All lines from the one containing "Image resolution: width=1217" through the end of the data below are to be repeated exactly, with pictures left out.

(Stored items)
::::::::

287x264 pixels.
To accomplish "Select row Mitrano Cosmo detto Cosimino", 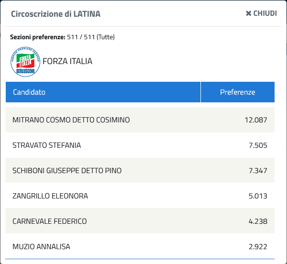I will (x=140, y=120).
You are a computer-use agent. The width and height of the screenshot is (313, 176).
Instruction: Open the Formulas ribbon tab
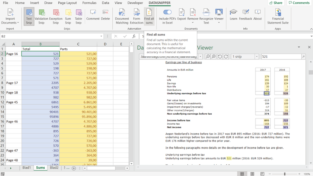coord(90,3)
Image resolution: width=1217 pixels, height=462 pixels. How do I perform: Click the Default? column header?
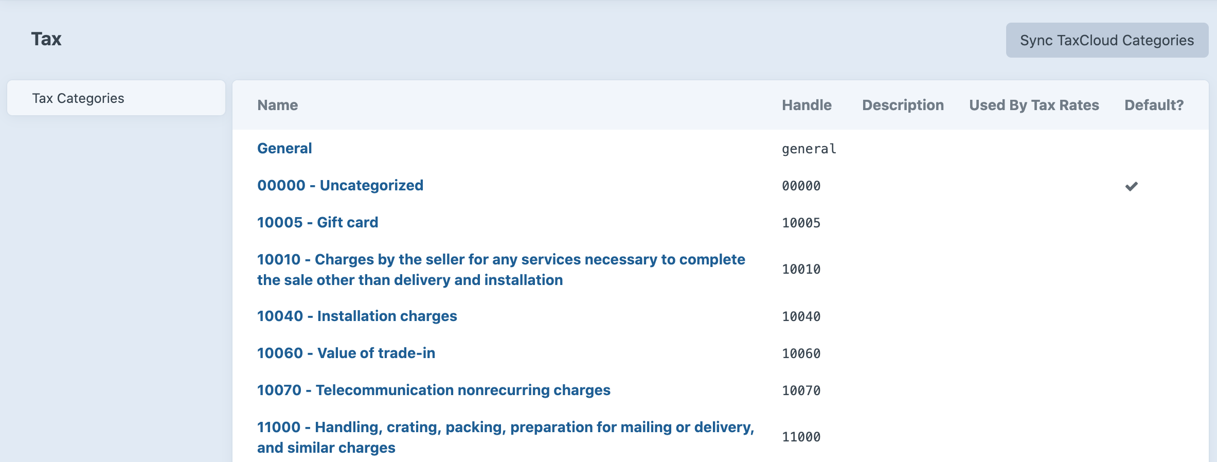[x=1154, y=105]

::::::::

▸ EXERCISE ANSWER:
Image resolution: width=1217 pixels, height=462 pixels. How do I perform: Click the Default? column header?
[x=1154, y=105]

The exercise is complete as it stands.